WORK ITEM: Keep every character as it is and output all of the records.

——

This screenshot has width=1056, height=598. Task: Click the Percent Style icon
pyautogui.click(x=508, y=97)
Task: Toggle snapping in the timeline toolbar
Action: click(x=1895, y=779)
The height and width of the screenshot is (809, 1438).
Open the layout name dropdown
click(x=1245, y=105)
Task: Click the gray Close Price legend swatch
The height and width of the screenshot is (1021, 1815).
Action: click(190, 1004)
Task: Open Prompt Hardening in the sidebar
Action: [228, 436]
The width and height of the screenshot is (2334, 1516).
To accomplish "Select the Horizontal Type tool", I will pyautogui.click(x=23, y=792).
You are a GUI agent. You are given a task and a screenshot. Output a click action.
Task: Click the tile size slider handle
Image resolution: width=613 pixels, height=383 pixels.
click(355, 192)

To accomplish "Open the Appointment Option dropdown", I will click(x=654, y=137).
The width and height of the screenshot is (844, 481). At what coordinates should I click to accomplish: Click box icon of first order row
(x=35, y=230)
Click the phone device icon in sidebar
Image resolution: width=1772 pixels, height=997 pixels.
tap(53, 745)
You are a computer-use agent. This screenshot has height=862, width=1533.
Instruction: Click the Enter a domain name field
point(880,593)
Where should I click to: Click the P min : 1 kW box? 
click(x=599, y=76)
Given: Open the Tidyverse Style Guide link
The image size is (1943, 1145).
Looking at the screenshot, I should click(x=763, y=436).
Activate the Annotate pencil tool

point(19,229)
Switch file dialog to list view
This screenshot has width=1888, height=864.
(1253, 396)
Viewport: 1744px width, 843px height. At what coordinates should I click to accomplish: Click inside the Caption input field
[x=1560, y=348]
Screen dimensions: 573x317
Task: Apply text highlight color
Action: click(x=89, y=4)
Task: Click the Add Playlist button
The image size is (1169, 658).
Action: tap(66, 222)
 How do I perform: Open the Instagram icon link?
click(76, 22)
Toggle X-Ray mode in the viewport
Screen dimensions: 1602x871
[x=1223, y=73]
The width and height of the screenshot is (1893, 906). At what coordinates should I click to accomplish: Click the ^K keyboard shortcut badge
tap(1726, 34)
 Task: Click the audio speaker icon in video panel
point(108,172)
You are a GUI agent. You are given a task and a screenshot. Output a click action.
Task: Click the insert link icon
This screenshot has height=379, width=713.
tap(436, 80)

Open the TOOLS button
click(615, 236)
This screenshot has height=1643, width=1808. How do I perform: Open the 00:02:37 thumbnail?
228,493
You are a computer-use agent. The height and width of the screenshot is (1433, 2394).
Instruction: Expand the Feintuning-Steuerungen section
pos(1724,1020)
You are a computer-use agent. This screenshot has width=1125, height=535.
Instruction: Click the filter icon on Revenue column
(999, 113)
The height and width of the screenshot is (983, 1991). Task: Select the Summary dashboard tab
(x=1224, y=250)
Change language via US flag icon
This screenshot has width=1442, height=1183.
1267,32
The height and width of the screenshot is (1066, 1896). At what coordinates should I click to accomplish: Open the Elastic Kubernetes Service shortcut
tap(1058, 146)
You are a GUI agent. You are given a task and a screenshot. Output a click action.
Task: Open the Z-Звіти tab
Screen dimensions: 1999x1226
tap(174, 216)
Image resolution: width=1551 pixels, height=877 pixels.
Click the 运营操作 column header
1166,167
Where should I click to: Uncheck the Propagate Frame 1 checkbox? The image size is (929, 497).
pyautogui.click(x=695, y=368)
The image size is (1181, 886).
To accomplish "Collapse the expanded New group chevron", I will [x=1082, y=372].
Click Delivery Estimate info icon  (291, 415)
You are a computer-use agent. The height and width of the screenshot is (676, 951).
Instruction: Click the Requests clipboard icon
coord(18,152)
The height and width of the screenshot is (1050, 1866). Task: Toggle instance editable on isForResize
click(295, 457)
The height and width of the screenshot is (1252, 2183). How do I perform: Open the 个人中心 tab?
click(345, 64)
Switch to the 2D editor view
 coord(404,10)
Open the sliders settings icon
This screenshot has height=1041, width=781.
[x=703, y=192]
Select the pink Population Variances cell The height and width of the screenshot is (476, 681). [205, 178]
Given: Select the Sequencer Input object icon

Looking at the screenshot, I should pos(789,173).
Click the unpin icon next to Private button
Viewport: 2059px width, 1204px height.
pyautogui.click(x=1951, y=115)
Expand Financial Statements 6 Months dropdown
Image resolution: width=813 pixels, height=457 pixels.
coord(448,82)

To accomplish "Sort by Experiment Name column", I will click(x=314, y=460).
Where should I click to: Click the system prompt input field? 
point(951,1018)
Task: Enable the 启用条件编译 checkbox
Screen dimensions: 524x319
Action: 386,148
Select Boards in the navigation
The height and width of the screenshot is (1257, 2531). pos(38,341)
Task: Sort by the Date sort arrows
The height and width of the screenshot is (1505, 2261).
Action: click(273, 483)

——

SOLUTION:
This screenshot has width=1056, height=598. Task: Click the Percent Style icon
pyautogui.click(x=508, y=97)
Task: Toggle snapping in the timeline toolbar
Action: click(x=1895, y=779)
The height and width of the screenshot is (809, 1438).
Open the layout name dropdown
click(x=1245, y=105)
Task: Click the gray Close Price legend swatch
The height and width of the screenshot is (1021, 1815).
Action: click(190, 1004)
Task: Open Prompt Hardening in the sidebar
Action: [228, 436]
The width and height of the screenshot is (2334, 1516).
To accomplish "Select the Horizontal Type tool", I will pyautogui.click(x=23, y=792).
You are a GUI agent. You are given a task and a screenshot. Output a click action.
Task: Click the tile size slider handle
Image resolution: width=613 pixels, height=383 pixels.
click(355, 192)

To accomplish "Open the Appointment Option dropdown", I will click(x=654, y=137).
The width and height of the screenshot is (844, 481). At what coordinates should I click to accomplish: Click box icon of first order row
(x=35, y=230)
Click the phone device icon in sidebar
Image resolution: width=1772 pixels, height=997 pixels.
tap(53, 745)
You are a computer-use agent. This screenshot has height=862, width=1533.
Instruction: Click the Enter a domain name field
point(880,593)
Where should I click to: Click the P min : 1 kW box? 
click(x=599, y=76)
Given: Open the Tidyverse Style Guide link
The image size is (1943, 1145).
Looking at the screenshot, I should click(x=763, y=436).
Activate the Annotate pencil tool

point(19,229)
Switch file dialog to list view
This screenshot has width=1888, height=864.
(1253, 396)
Viewport: 1744px width, 843px height. At what coordinates should I click to accomplish: Click inside the Caption input field
[x=1560, y=348]
Screen dimensions: 573x317
Task: Apply text highlight color
Action: click(x=89, y=4)
Task: Click the Add Playlist button
The image size is (1169, 658).
Action: tap(66, 222)
 How do I perform: Open the Instagram icon link?
click(76, 22)
Toggle X-Ray mode in the viewport
Screen dimensions: 1602x871
[x=1223, y=73]
The width and height of the screenshot is (1893, 906). At what coordinates should I click to accomplish: Click the ^K keyboard shortcut badge
tap(1726, 34)
 Task: Click the audio speaker icon in video panel
point(108,172)
You are a GUI agent. You are given a task and a screenshot. Output a click action.
Task: Click the insert link icon
This screenshot has height=379, width=713.
tap(436, 80)

Open the TOOLS button
click(615, 236)
This screenshot has height=1643, width=1808. How do I perform: Open the 00:02:37 thumbnail?
228,493
You are a computer-use agent. The height and width of the screenshot is (1433, 2394).
Instruction: Expand the Feintuning-Steuerungen section
pos(1724,1020)
You are a computer-use agent. This screenshot has width=1125, height=535.
Instruction: Click the filter icon on Revenue column
(999, 113)
The height and width of the screenshot is (983, 1991). Task: Select the Summary dashboard tab
(x=1224, y=250)
Change language via US flag icon
This screenshot has width=1442, height=1183.
1267,32
The height and width of the screenshot is (1066, 1896). At what coordinates should I click to accomplish: Open the Elastic Kubernetes Service shortcut
tap(1058, 146)
You are a GUI agent. You are given a task and a screenshot. Output a click action.
Task: Open the Z-Звіти tab
Screen dimensions: 1999x1226
tap(174, 216)
Image resolution: width=1551 pixels, height=877 pixels.
Click the 运营操作 column header
1166,167
Where should I click to: Uncheck the Propagate Frame 1 checkbox? The image size is (929, 497).
pyautogui.click(x=695, y=368)
The image size is (1181, 886).
To accomplish "Collapse the expanded New group chevron", I will [x=1082, y=372].
Click Delivery Estimate info icon  (291, 415)
You are a computer-use agent. The height and width of the screenshot is (676, 951).
Instruction: Click the Requests clipboard icon
coord(18,152)
The height and width of the screenshot is (1050, 1866). Task: Toggle instance editable on isForResize
click(295, 457)
The height and width of the screenshot is (1252, 2183). How do I perform: Open the 个人中心 tab?
click(345, 64)
Switch to the 2D editor view
 coord(404,10)
Open the sliders settings icon
This screenshot has height=1041, width=781.
[x=703, y=192]
Select the pink Population Variances cell The height and width of the screenshot is (476, 681). [205, 178]
Given: Select the Sequencer Input object icon

Looking at the screenshot, I should pos(789,173).
Click the unpin icon next to Private button
Viewport: 2059px width, 1204px height.
pyautogui.click(x=1951, y=115)
Expand Financial Statements 6 Months dropdown
Image resolution: width=813 pixels, height=457 pixels.
coord(448,82)

To accomplish "Sort by Experiment Name column", I will click(x=314, y=460).
Where should I click to: Click the system prompt input field? 
point(951,1018)
Task: Enable the 启用条件编译 checkbox
Screen dimensions: 524x319
Action: 386,148
Select Boards in the navigation
The height and width of the screenshot is (1257, 2531). pos(38,341)
Task: Sort by the Date sort arrows
The height and width of the screenshot is (1505, 2261).
Action: click(273, 483)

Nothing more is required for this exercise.